_Task instructions_
In the copy, keep every record exact and leave out all images.

_Dataset entries_

-- Opening Marker --

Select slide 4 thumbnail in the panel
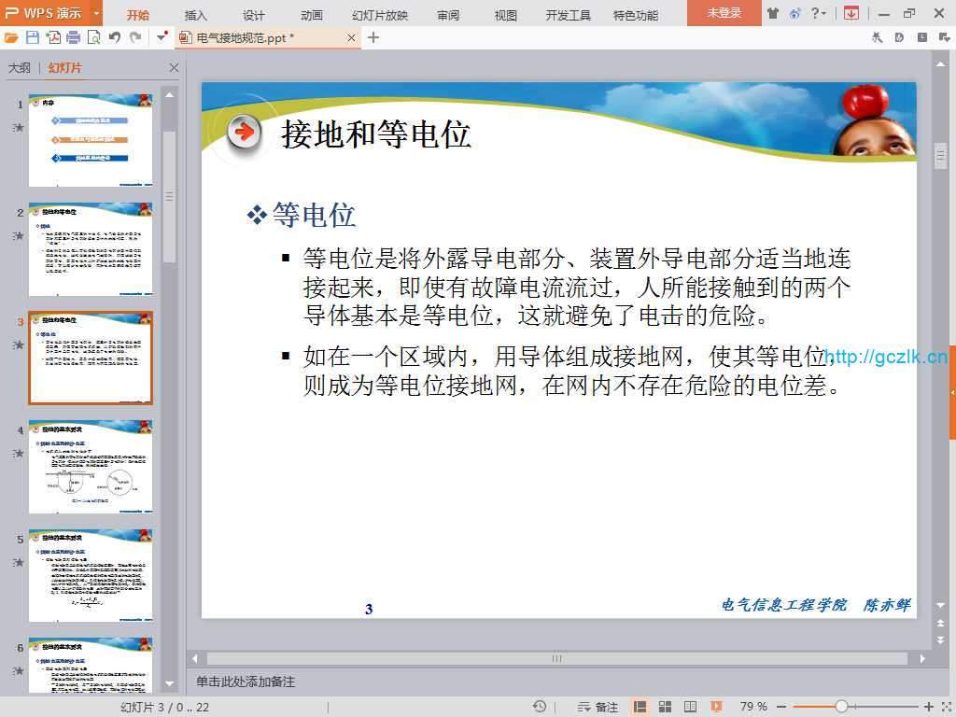coord(91,467)
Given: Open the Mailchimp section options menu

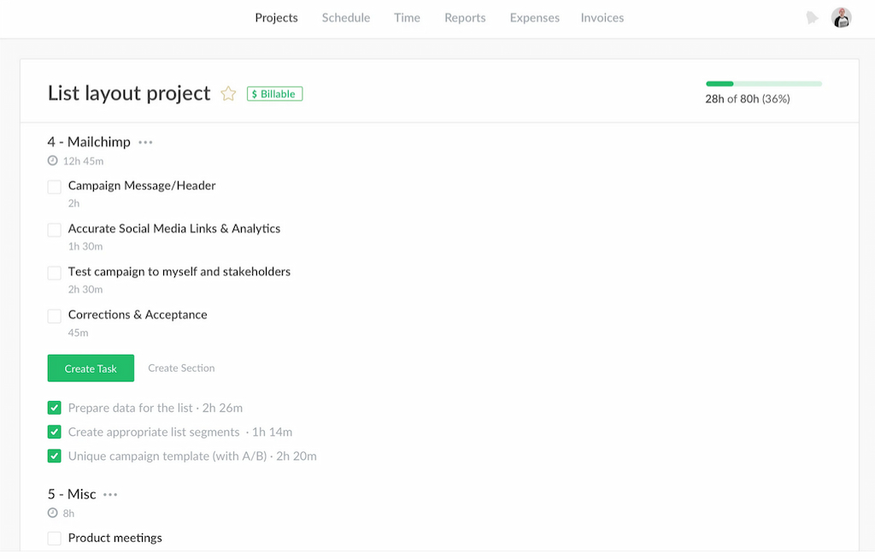Looking at the screenshot, I should coord(144,142).

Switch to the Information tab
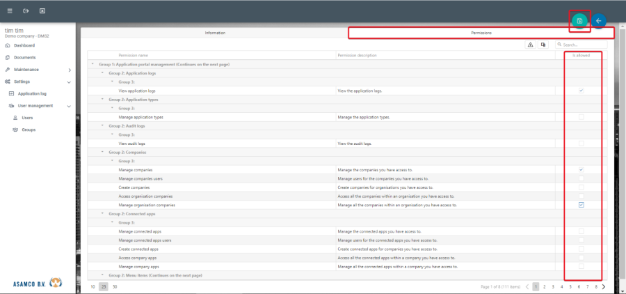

-- Closing Marker --

_Written response_
Select slide 4 thumbnail in the panel
coord(91,467)
Given: Open the Mailchimp section options menu

Looking at the screenshot, I should coord(144,142).

Switch to the Information tab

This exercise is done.